### SELECTED EXCERPT

####

Question 1: State the nature of acceleration acting on the shot-put ball after it leaves the athlete's hand, and write its components along x and y directions.

After projection, the only acceleration acting on the ball is due to gravity, directed vertically downward with magnitude g.
The horizontal component of acceleration ax = 0, since no force acts in the horizontal direction (air resistance neglected).
The vertical component ay = −g (taking upward as positive), so the vertical velocity decreases on the way up and increases on the way down.

Question 2: Calculate the maximum height reached by the ball and the total time of flight. (g = 9.8 m/s²)

At 45°: v0 sin θ0 = 14 × sin 45° = 14/√2 ≈ 9.9 m/s.
Maximum height hm = (v0 sin θ0)²/(2g) = (9.9)²/(2 × 9.8) = 98.01/19.6 ≈ 5.0 m.

####

### DATA EXCERPT
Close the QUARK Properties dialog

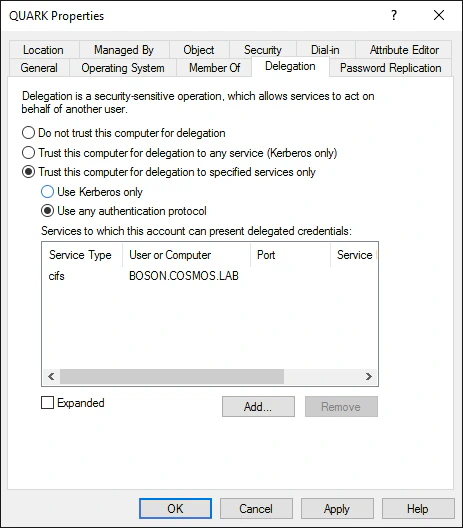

####

### EXERCISE REQUIREMENTS
• 1. Answer these questions using the shot-put text:
(a) What is the horizontal component of the ball's acceleration after it leaves the hand?
(b) At what angle is the ball projected in the height calculation?
(c) What maximum height does the calculation give?
• 2. From the shot-put text, extract the stretch from "Question 2: Calculate" through "98.01/19.6 ≈ 5.0 m.".
• 3. Write what comes next in the shot-put text, picking up after its final line.

### ANSWERS IN ORDER
• 1.
(a) ax = 0
(b) 45°
(c) About 5.0 m

• 2.
Question 2: Calculate the maximum height reached by the ball and the total time of flight. (g = 9.8 m/s²)

At 45°: v0 sin θ0 = 14 × sin 45° = 14/√2 ≈ 9.9 m/s.
Maximum height hm = (v0 sin θ0)²/(2g) = (9.9)²/(2 × 9.8) = 98.01/19.6 ≈ 5.0 m.

• 3.
Time of flight Tf = 2v0 sin θ0/g = 2 × 9.9/9.8 ≈ 2.02 s.

Question 3: Calculate the horizontal range and explain why 45° gives the maximum range for a given initial speed.

Range R = v0² sin 2θ0/g = (14)² × sin 90°/9.8 = 196/9.8 = 20 m.
R is maximum when sin 2θ0 = 1, i.e., 2θ0 = 90°, so θ0 = 45°; at this angle the product of horizontal speed and time of flight is maximised.
For θ0 < 45°, the time of flight is short; for θ0 > 45°, the horizontal speed component is small — at 45° the balance between these two factors gives the greatest range Rm = v0²/g.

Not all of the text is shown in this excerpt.